Aufgaben –
1. In welcher Stadt wurde der Imam laut dem Textauszug erschossen?
2. Gib einen Abschnitt aus dem Textauszug wörtlich wieder, beginnend bei „Die Ermordung eines“ und endend bei „Islam in Zentralasien?“.

┌─ Textauszug

Die Ermordung eines populären usbekischen Imams durch Einsatzkräfte der Polizei in Kirgisistan hat muslimische Gemeinden in Zentral-asien unter Schock versetzt. Der Prediger habe einer terroristischen Vereinigung nahe gestanden, behaupten die kirgisischen Behörden. Wie radikal ist der Islam in Zentralasien?

Bei einem Antiterroreinsatz in der Stadt Osch in Südkirgisistan wurde der usbekische Imam Rafiq Qori Kammoluddin am 6. August von einer Sondereinheit der Polizei erschossen. Bei der Aktion erhielten die kirgisischen Einsatzkräfte Unterstützung aus Usbekistan. Der Tod des populären Predigers hat in muslimischen Gemeinden in ganz Zentralasien Proteststürme ausgelöst. Nach Angaben der kirgisischen Behörden hatte Kammoluddin Verbindungen zur terroristischen Gruppierung „Islamische Bewegung Usbekistan“. Das Informationsnetzwerk „Radio Free Europe“ berichtet, dass der Imam zuvor häufig kritisiert worden war, weil er Mitglieder von radikalislamischen Vereinigungen in seiner Moschee beten ließ.

└─
┌─ Materialauszüge

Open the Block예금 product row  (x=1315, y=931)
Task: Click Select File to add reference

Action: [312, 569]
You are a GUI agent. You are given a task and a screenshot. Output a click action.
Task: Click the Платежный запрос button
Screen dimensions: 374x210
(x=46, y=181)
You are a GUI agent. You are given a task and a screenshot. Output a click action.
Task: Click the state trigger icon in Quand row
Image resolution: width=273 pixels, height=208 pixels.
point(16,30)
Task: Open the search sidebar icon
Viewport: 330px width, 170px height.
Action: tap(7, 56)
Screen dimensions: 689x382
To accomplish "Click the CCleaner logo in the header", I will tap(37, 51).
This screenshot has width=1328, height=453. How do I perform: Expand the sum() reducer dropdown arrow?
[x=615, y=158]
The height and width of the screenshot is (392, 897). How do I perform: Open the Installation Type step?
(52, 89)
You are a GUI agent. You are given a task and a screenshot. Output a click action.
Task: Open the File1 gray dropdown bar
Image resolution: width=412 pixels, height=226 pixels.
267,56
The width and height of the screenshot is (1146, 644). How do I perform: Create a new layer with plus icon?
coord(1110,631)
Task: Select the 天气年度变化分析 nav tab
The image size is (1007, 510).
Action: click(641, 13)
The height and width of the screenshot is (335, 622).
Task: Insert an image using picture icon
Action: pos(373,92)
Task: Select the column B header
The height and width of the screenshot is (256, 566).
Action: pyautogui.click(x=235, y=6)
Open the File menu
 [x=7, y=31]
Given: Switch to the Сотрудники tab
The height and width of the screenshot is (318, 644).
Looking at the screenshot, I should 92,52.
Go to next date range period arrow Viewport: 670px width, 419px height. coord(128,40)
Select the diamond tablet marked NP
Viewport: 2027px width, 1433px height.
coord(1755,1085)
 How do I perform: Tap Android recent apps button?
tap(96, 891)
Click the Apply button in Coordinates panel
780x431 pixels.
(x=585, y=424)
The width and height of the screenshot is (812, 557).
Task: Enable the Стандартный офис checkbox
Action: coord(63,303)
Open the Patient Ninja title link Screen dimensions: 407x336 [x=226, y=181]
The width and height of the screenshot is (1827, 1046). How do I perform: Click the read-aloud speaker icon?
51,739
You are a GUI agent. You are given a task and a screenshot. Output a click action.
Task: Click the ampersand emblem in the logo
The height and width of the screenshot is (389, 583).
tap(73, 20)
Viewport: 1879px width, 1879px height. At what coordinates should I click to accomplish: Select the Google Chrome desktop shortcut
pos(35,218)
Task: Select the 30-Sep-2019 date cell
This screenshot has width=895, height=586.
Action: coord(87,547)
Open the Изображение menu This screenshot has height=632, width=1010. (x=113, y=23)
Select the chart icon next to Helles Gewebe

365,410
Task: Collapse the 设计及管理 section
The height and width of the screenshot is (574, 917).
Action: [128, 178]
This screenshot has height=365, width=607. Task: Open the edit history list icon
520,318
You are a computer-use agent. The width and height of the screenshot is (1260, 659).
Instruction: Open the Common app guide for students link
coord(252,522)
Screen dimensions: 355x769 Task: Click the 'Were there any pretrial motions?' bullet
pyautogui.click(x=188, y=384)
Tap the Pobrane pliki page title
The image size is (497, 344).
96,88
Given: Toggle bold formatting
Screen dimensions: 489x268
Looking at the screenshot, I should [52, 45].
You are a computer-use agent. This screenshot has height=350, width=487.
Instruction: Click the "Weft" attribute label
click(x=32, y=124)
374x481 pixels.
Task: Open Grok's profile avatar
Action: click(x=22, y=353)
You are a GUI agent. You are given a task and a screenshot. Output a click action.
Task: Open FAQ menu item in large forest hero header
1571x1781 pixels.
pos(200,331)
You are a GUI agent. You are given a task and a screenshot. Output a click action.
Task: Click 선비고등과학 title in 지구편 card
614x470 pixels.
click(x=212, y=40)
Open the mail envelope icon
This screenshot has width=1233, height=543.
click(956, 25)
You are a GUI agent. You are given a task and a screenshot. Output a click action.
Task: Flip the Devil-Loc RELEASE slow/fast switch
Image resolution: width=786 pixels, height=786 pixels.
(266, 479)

└─

Lösungen –
1. In Osch in Südkirgisistan.

2.
Die Ermordung eines populären usbekischen Imams durch Einsatzkräfte der Polizei in Kirgisistan hat muslimische Gemeinden in Zentral-asien unter Schock versetzt. Der Prediger habe einer terroristischen Vereinigung nahe gestanden, behaupten die kirgisischen Behörden. Wie radikal ist der Islam in Zentralasien?